Amid dark days for the incandescent lamps, consumers in the B.C. capital are reportedly clearing shelves of the popular bulbs, even spending hundreds of dollars to hoard them.
"People have been kind of panicky" about the restrictions, a hardware salesperson told the Victoria Times-Colonist newspaper, adding that customers were still confused about which bulbs were being taken off the market.
The prohibition, which took effect January 1, means retailers must sell off all remaining stock of 75-watt and 100-watt incandescent bulbs. Stores are not permitted to order more once supplies run out.
As part of a green initiative, the province is aiming to switch over to using more energy-efficient alternatives such as light-emitting diodes LEDs and compact fluorescent light CFL fixtures.

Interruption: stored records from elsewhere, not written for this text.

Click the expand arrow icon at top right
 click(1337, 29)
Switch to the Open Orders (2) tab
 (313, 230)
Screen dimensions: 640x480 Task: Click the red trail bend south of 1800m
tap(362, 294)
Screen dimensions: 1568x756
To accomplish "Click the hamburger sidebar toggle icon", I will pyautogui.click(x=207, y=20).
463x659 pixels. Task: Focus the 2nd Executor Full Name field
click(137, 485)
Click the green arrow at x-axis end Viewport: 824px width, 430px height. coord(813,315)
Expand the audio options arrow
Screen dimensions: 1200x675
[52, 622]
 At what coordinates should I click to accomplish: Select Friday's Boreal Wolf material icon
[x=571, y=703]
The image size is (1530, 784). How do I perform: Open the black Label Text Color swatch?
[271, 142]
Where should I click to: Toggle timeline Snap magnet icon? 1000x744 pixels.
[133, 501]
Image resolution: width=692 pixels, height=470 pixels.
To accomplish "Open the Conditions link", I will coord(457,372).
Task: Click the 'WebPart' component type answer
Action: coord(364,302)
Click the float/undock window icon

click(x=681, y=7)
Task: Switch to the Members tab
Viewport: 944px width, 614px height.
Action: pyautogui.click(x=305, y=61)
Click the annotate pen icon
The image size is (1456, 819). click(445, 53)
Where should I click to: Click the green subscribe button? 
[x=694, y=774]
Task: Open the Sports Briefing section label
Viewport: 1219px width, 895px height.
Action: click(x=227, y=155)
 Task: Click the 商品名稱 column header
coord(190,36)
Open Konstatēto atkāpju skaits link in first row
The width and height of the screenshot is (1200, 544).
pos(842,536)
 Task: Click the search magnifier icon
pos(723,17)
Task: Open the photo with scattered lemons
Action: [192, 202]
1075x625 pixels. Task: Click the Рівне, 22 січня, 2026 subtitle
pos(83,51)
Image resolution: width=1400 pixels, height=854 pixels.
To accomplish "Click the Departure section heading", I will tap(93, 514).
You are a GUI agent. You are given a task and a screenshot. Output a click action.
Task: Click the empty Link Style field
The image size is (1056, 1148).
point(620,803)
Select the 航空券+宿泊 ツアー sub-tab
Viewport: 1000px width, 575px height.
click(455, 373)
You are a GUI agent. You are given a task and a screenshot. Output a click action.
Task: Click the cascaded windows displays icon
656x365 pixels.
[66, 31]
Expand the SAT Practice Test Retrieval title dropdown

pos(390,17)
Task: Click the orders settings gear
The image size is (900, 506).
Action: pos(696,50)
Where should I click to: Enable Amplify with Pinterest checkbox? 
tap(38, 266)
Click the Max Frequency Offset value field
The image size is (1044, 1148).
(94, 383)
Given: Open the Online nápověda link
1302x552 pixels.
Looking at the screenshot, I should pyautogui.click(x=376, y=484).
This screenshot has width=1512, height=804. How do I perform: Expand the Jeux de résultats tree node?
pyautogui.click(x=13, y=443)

The CFLs use one-third of the energy of incandescents and last up to 15 times longer.
Incandescents are said to emit only about five and 10 per cent light, while the rest of the energy is wasted producing heat.
Only the 75-watt and 100-watt incandescents are banned for now, although the less popular 40-watt and 60-watt bulbs are expected to come under the ban by 2012.
Canada has banned the sale of traditional incandescent bulbs by next year in order to curb greenhouses gases and reduce energy consumption.
The move towards using compact fluorescents has been met with some resistance and concern from consumers, who worry about mercury content in the bulbs.
Each CFL contains about four mg of mercury, a highly toxic element that must be handled with extreme care. Burned-out CFLs should not be disposed of in the garbage and should instead by recycled.